Copy out every line below that contains the word "sidebar".
-- begin --
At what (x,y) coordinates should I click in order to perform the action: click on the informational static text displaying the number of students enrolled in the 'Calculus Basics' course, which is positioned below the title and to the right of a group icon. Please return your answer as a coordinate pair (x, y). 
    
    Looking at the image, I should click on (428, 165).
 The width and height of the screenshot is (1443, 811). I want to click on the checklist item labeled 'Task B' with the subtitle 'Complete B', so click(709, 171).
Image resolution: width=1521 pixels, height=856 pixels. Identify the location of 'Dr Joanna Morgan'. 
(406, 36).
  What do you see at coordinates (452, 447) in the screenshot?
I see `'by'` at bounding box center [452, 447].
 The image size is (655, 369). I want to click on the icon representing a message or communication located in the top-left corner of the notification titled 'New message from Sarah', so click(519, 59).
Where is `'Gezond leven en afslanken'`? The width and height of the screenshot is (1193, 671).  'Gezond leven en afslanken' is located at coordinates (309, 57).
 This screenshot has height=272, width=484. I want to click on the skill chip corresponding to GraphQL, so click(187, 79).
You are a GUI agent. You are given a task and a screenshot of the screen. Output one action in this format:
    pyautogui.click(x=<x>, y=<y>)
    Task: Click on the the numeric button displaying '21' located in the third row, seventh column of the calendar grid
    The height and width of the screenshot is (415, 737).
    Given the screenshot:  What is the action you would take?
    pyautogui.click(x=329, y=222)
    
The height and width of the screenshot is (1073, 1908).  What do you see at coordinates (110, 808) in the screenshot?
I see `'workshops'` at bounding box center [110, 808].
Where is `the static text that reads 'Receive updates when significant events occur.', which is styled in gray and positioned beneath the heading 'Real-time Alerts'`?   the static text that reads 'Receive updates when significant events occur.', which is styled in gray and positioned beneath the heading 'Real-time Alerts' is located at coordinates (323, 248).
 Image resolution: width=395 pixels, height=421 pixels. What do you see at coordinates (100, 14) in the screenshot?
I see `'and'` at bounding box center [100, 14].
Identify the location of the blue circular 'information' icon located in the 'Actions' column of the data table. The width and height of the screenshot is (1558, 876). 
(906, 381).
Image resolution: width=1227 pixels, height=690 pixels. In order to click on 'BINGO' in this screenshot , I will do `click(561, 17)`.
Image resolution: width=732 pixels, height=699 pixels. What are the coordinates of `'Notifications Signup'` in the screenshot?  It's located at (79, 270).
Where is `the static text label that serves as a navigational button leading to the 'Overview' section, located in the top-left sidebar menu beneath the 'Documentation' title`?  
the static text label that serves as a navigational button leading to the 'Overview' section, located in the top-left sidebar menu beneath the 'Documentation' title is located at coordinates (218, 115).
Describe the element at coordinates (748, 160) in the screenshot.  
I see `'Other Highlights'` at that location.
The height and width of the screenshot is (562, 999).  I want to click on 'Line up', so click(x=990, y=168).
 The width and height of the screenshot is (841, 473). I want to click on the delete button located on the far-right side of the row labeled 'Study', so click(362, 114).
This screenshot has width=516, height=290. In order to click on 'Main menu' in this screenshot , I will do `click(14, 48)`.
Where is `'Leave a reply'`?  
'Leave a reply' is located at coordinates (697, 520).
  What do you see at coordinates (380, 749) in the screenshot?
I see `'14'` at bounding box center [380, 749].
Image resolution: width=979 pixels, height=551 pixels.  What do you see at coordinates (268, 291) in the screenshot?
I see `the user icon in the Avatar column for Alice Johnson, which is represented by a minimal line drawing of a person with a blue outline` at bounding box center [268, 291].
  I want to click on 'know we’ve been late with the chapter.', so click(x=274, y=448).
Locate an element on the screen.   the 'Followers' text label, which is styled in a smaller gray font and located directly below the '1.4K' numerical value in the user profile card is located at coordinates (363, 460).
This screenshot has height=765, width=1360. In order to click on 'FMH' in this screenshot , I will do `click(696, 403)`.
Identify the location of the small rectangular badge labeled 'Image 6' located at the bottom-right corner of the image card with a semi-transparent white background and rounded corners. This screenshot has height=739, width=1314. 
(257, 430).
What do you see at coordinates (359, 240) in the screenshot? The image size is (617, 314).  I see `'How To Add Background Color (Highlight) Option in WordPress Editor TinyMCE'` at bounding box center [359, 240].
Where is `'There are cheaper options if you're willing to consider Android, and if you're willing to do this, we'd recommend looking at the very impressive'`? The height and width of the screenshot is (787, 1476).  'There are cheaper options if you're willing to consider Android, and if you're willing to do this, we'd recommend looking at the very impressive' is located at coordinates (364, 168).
-- end --
* _ANSWER FOR THIS EXERCISE_
Where is `the static text label that serves as a navigational button leading to the 'Overview' section, located in the top-left sidebar menu beneath the 'Documentation' title`?  
the static text label that serves as a navigational button leading to the 'Overview' section, located in the top-left sidebar menu beneath the 'Documentation' title is located at coordinates (218, 115).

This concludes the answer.